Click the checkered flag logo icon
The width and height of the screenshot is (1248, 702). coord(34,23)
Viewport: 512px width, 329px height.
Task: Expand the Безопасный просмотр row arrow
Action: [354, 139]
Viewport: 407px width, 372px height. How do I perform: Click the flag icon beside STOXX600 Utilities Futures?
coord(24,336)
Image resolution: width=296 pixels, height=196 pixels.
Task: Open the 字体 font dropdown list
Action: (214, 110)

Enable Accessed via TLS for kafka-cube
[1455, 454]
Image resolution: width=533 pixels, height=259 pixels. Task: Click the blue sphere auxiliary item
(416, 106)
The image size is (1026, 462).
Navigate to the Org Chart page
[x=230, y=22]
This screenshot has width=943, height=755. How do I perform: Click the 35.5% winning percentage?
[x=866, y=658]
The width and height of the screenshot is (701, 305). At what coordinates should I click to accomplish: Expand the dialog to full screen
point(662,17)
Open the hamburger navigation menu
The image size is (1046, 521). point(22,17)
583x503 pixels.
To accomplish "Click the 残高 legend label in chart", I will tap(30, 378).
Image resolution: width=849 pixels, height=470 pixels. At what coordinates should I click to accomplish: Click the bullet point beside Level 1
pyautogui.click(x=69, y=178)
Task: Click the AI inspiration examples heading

-- -- --

**Instructions to follow**
After reading the entries, reproduce every one of them exactly.

**Answer to this exercise**
Click the checkered flag logo icon
The width and height of the screenshot is (1248, 702). coord(34,23)
Viewport: 512px width, 329px height.
Task: Expand the Безопасный просмотр row arrow
Action: [354, 139]
Viewport: 407px width, 372px height. How do I perform: Click the flag icon beside STOXX600 Utilities Futures?
coord(24,336)
Image resolution: width=296 pixels, height=196 pixels.
Task: Open the 字体 font dropdown list
Action: (214, 110)

Enable Accessed via TLS for kafka-cube
[1455, 454]
Image resolution: width=533 pixels, height=259 pixels. Task: Click the blue sphere auxiliary item
(416, 106)
The image size is (1026, 462).
Navigate to the Org Chart page
[x=230, y=22]
This screenshot has width=943, height=755. How do I perform: Click the 35.5% winning percentage?
[x=866, y=658]
The width and height of the screenshot is (701, 305). At what coordinates should I click to accomplish: Expand the dialog to full screen
point(662,17)
Open the hamburger navigation menu
The image size is (1046, 521). point(22,17)
583x503 pixels.
To accomplish "Click the 残高 legend label in chart", I will tap(30, 378).
Image resolution: width=849 pixels, height=470 pixels. At what coordinates should I click to accomplish: Click the bullet point beside Level 1
pyautogui.click(x=69, y=178)
Task: Click the AI inspiration examples heading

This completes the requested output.